ところで、実際の労働時間の終了時間とタイムカードの打刻時間は異なることが普通です。

労基法では、労働時間を把握・算定する義務は使用者に課せられるとしています。

所定の労働時間の直後にタイムカードが打刻されていれば、事実上の労働時間は所定の終業時刻までだと推定できます。

タイムカードの打刻と終業時刻の差が小さい

タイムカードの打刻と終業時刻の差が小さい

※定時に仕事が終了したものと推定できる。


しかし、タイムカードの打刻が終業時刻後相当遅くなって打刻されているような場合は、その時間は仕事以外のことをしていたと使用者が立証できないならば、タイムカード打刻時刻近くまで労働していたものと取り扱わなければならないとされます。(三晃印刷事件 東京地裁 平成9.3.13、日本コンベンションサービス事件 大阪高裁 平成12.6.30)

タイムカードの打刻と終業時刻の差が大きい

タイムカードの打刻と終業時刻の差が大きい

※労働時間が続いていたものと推定される。


ただし、使用者の方で時間外労働の手続が明確に定められていて、それが遵守されている場合、例えば、時間外労働は時間外勤務命令簿によるとか残業申告書や残業の承認カード制によるなどの手続が確立されている場合、正当な手続がなされないまま残業したならば、それは恣意的な居残りだと判断され、労働時間とはならないと考えられます。
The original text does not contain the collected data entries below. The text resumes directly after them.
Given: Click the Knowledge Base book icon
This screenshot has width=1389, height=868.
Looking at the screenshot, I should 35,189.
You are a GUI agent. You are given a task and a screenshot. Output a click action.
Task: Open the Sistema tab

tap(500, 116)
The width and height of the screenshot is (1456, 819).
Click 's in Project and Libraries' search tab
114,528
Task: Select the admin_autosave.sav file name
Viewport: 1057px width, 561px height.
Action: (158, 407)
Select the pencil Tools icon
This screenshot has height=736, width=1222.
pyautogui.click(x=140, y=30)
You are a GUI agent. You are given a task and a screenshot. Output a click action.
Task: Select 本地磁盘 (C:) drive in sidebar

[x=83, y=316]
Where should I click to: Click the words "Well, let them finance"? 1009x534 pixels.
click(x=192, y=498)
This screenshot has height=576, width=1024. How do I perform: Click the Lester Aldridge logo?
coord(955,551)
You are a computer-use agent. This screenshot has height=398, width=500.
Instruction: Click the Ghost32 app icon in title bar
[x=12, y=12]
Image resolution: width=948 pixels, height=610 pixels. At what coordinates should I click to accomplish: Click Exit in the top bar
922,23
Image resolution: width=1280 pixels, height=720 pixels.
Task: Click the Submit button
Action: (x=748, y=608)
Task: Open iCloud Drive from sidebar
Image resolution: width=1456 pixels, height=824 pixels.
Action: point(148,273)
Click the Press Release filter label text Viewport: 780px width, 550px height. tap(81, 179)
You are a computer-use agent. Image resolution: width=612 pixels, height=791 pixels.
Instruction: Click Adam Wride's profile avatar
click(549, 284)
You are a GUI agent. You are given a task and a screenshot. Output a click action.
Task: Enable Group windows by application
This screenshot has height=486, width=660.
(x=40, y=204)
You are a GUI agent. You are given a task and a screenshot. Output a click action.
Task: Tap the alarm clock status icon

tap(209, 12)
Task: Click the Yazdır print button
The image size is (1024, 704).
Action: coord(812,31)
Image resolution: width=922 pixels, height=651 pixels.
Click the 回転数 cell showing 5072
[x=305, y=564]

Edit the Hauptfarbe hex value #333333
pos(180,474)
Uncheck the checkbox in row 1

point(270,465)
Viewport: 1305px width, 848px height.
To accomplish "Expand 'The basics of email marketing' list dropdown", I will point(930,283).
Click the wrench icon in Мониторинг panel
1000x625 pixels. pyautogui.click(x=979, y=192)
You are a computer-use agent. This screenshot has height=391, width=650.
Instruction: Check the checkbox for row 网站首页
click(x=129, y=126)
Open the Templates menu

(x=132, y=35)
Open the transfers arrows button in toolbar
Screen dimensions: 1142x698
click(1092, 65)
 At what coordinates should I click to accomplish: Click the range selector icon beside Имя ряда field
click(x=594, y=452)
こうしたケースでは、タイムカードは単なる入・出門の記録にすぎないといえます。


記録の保存

タイムカードなどの記録は3年間保存する

国は「労働時間の適正な把握のために使用者が講ずべき措置に関する基準」を策定し、以下により労働時間の適正管理を求めています。

(1) 労働者の労働日ごとの始業・終業時刻を確認し、これを記録すること(使用者自らが現認するほか、タイムカードやICカードなど客観的な記録を基礎として確認・記録すること)
(2) 自己申告制により時間管理を行う場合には、対象労働者に、労働時間の正確な記録、適正な自己申告について十分な説明を行い、申告時間と実態が合致しているか否かについて必要に応じて実態調査を実施すること
(3) 労働者の労働時間の適正な申告を阻害する目的で時間外労働時間数の上限を設定するなどの措置を講じないこと

また、労働時間の記録は、賃金決定の要素となるため、3年間は保存するようにしましょう。

労働基準法第109条(記録の保存)

使用者は、労働者名簿、賃金台帳及び雇入、解雇、災害補償、賃金その他労働関係に関する重要な書類を3年間保存しなければならない。